Word and item position data
- - - - - - -

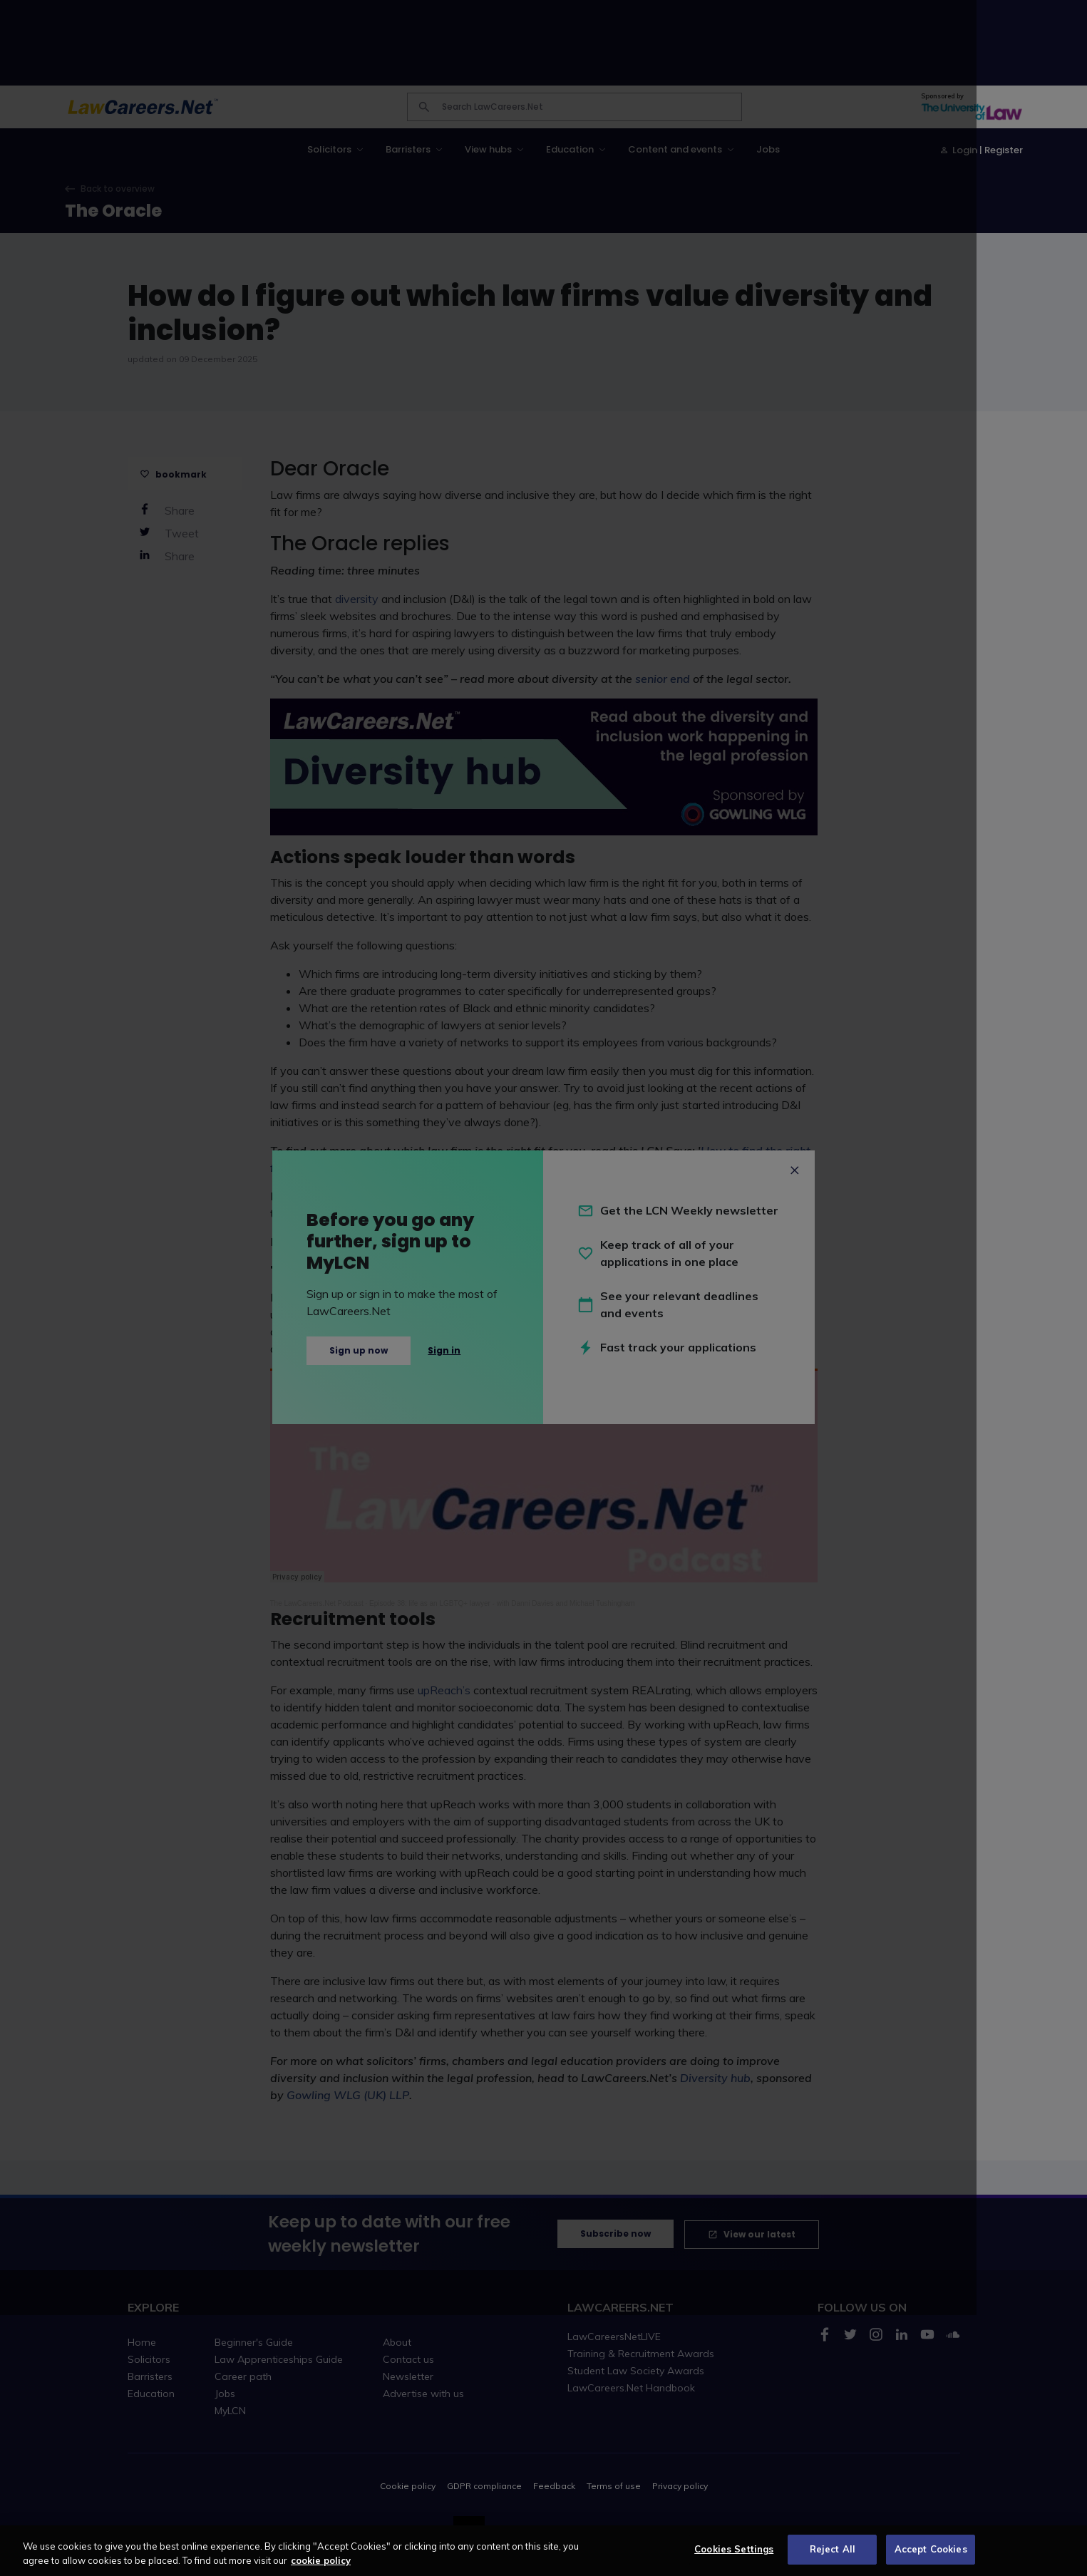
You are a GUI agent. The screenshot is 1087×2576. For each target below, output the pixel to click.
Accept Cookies (931, 2549)
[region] (543, 2550)
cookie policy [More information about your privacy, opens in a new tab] (321, 2560)
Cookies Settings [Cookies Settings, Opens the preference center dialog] (733, 2549)
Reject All (832, 2549)
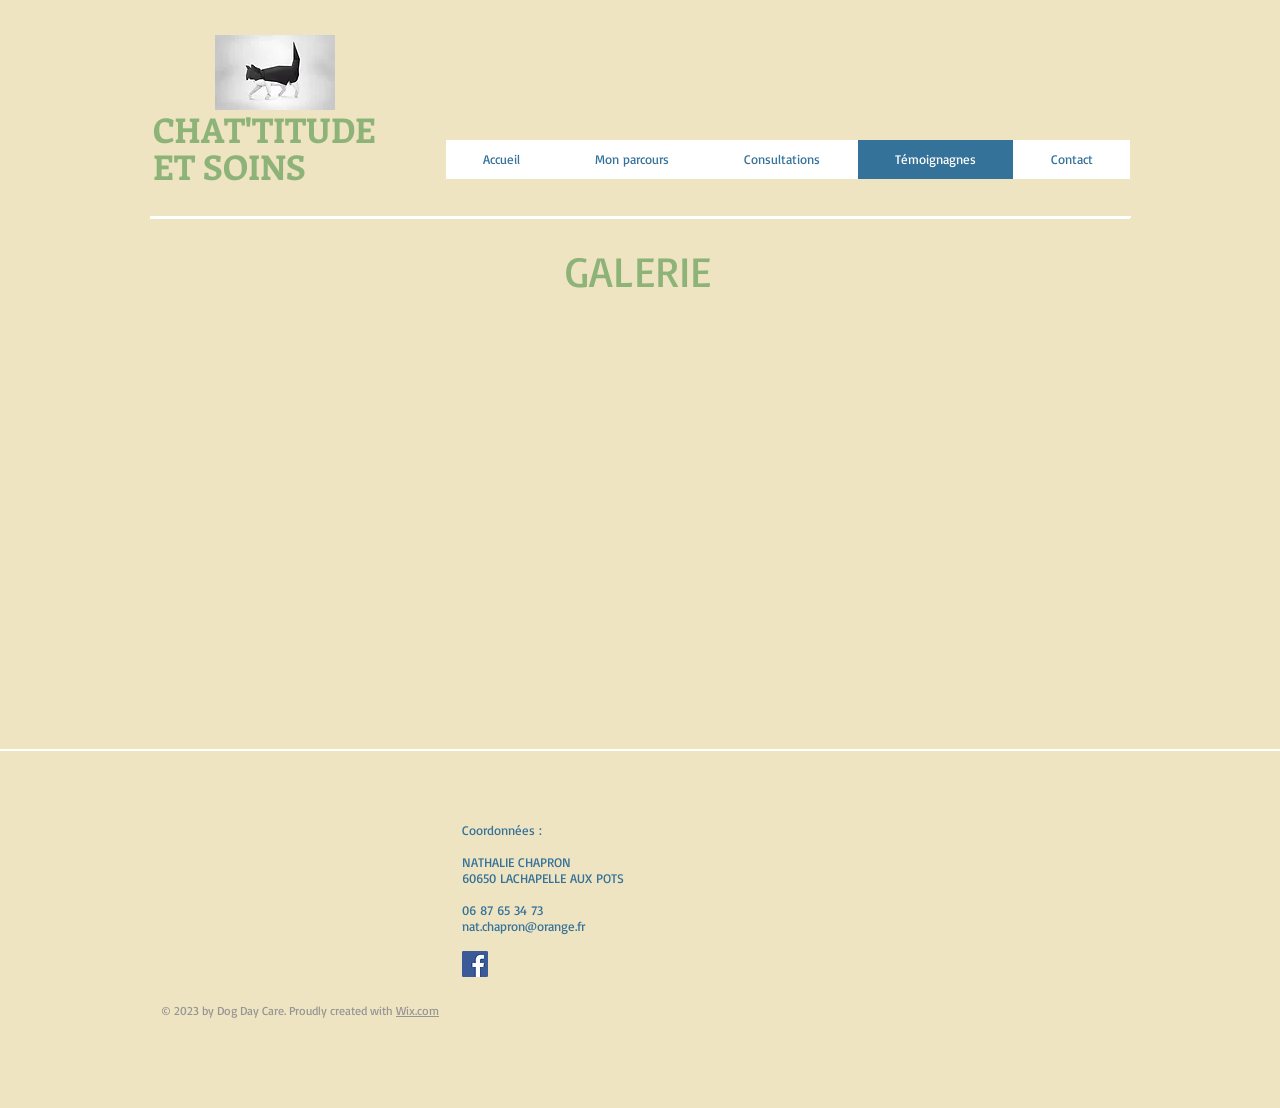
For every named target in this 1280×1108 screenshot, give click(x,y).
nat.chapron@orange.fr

- - - - - - -

Given exercise: Update the stretch of the data from the line containing "Reject All (832, 2549)" through the end of the data, changing "screenshot" to "image" and leaving everything else as it is. Leave the pictures out of your answer.

Task output:
Reject All (832, 2549)
For every named target in this 1280×1108 image, give click(x,y).
nat.chapron@orange.fr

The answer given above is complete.